Subic Bay Municipal Authority, Philippines

Soon after the eruption of Mt. Pinatubo in 1991 damaged many of its facilities, the U.S. Subic Naval Base closed its doors handing the keys back to the Philippine government who is developing the site for manufacturing, trade and tourism. 

The U.S. Marines had used the nearby mountains to train its soldiers in jungle fighting and survival. Their teachers were the aboriginal Aetas or "negritos" who have lived in these forest for eons. After the soldiers departed, the JEST program turned its attention to the burgeoning interest in the combination of environmental awareness and tourism or "eco-tourism". 

The JEST Programs

  • Jungle Demo - Visit JEST's hilltop school and observe as trainers demonstrate basic jungle survival skills as they have been handed down through generations of native Filipinos. Learn from the same instructors that taught jungle survival to the U.S. troops. Established thirty years ago, the Jungle Environmental Survival Training school is the first and only school of its kind.
  • Jungle Tour - Trek into the world-famous Subic Forest escorted by the instructors of JEST. There you will be shown how to locate sources of potable water, set traps using only naturally occurring materials, and much, much more. Easy, moderate, and difficult trails available. (Length of tour varies from 1-4 hours based on visitors' preference.)
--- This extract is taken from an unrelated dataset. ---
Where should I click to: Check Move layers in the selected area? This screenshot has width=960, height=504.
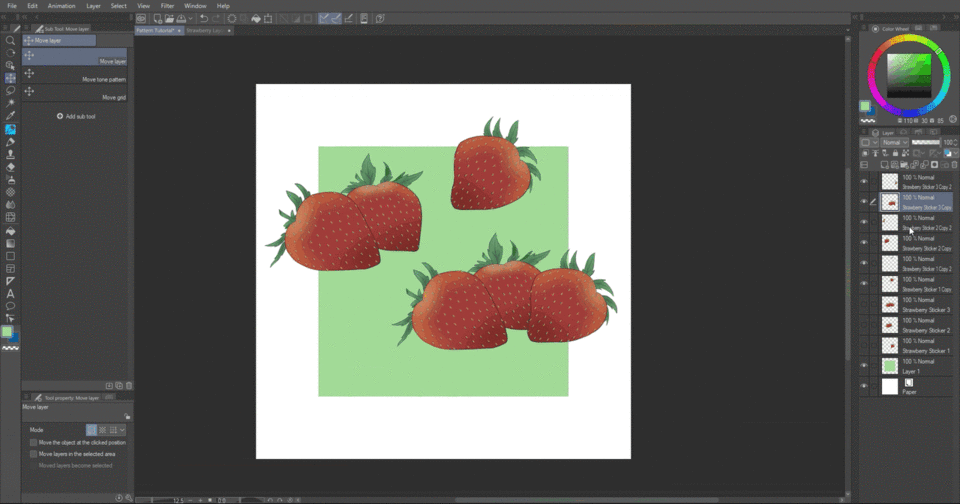pos(34,454)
  • - Photos from a Jungle Tour
  • Jungle Overnight - For the more adventurous tourist, this attraction allows a special inside look at jungle living. Camp overnight in the Subic Forest just as the soldiers did when the school was first founded. Learn basic survival skills by experiencing them first hand! (1-3 days)
  • Mini Zoo - Located within the JEST compound, the Mini Zoo features native species found in the Subic Forest.
  • Souvenir Shop - Souvenir items at reasonable prices are available here. Choose from a broad selection of native handicrafts, shirts, postcards and many other exquisitely crafted items.

 Pamulaklakin Village

Another site at SBMA offers a model negrito village, cultural events, jungle survival demos and tours, and picnic area. 
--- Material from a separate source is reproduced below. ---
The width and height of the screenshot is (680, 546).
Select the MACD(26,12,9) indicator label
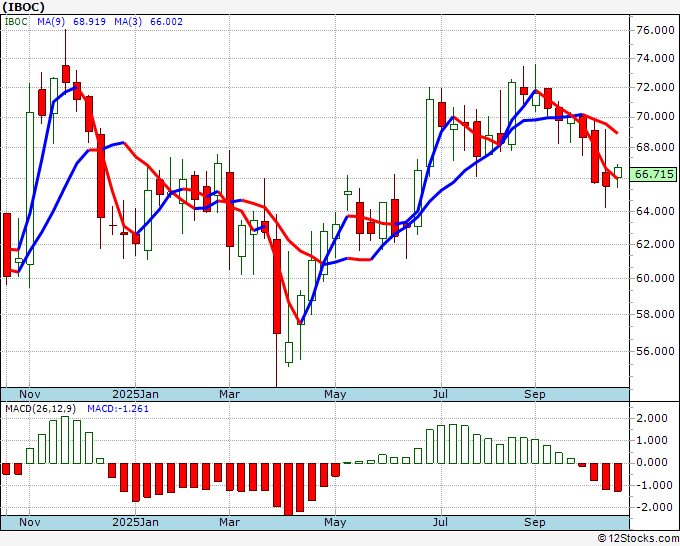[41, 410]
For more information contact SBMA at (047) 252-4429, 4123, 4154, 5397 

Comments from former Subic Marine, Richard de Triquet:

  1. Over the course of 20+ years I became to know quite well a couple of the Aeta instructors of the JEST School. What a great group of men: kind, humble and possessing an incredible knowledge of fieldcraft and native animals. Their uncanny sense of animal behavior and hunting amazes me to this day. I was very glad to see that a couple of these men, including Abraham, are still employed up there at Cubi after the Marines departed. I stopped by the ecotour with my teenage son when I visited family two years ago. It was like old homecoming and I was humbled with the hospitality they extended. To a man the old timers longed for the old days with the Marines, since they believe that the large watershed area was better protected than now. My observations are that the logging and illegal squatting remains “fairly” well controlled by the current Gordon government.
  2. The Subic watershed area is extremely beautiful. The contrast between the Subic and Zambales sides of the Bay where mountains are denuded is striking. I would encourage responsible hikers to get over there and link up with the Ecotour folks. The flora and fauna really is wonderful. If you need lodging I would stay at a reasonable hotel room up there at Cubi and over in Bario Barretto outside Olongapo.
  3. I would also encourage those of a charitable nature to support the Aetas in Pastolan Village. Pastolan village is located up the mountain on a shelf above the Subic Golf Course. Basic clothing, household goods and staples are always in need there. These people are facing a lot of difficulties today much more so now than when the US Navy was there. Contact one of the men at JEST and they can coordinate a visit.